The word "height" marks the lines to keep; find each one in the data and copy it.

RECORD SET>
==*==

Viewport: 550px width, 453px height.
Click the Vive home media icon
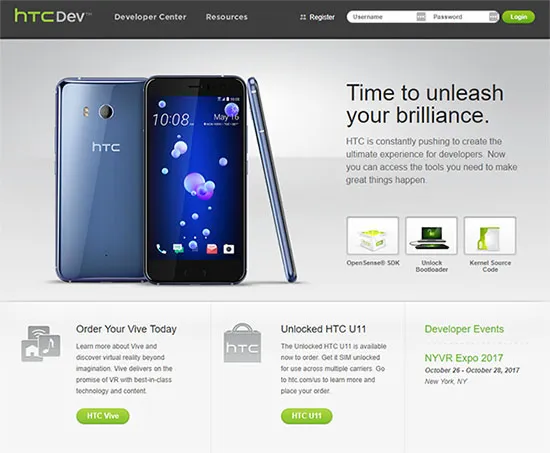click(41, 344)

==*==

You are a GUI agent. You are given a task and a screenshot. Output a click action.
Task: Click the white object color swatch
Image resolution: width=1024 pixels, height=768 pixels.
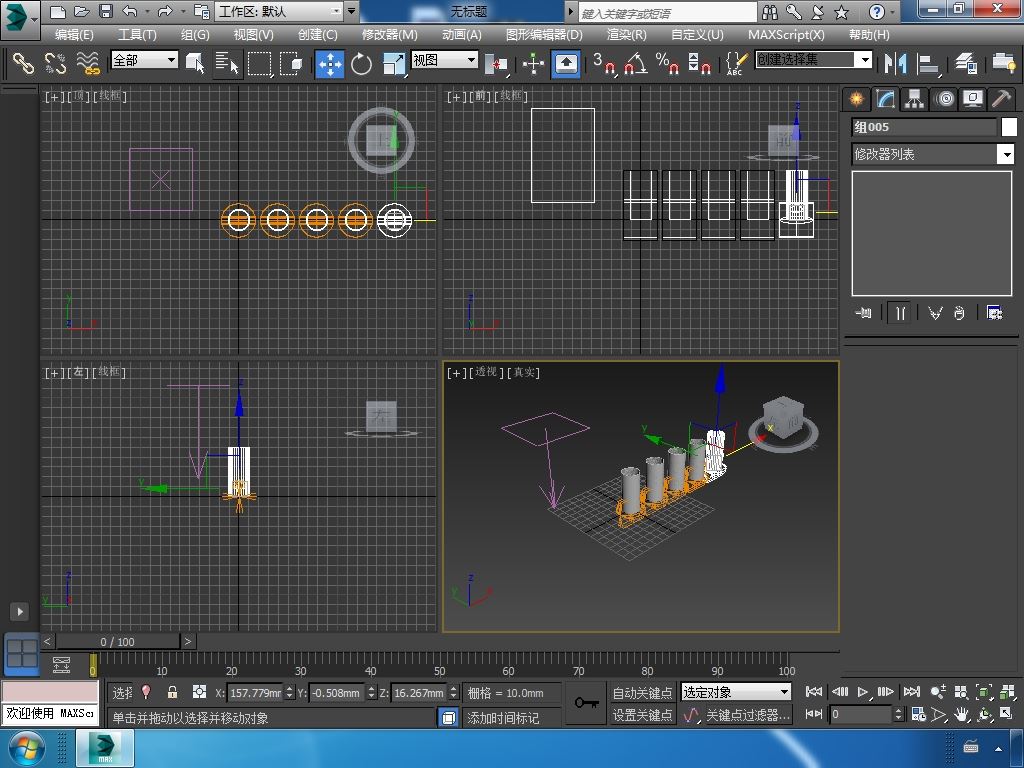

==*==

ANSWER>
Viewport: 550px width, 453px height.
Image resolution: width=1024 pixels, height=768 pixels.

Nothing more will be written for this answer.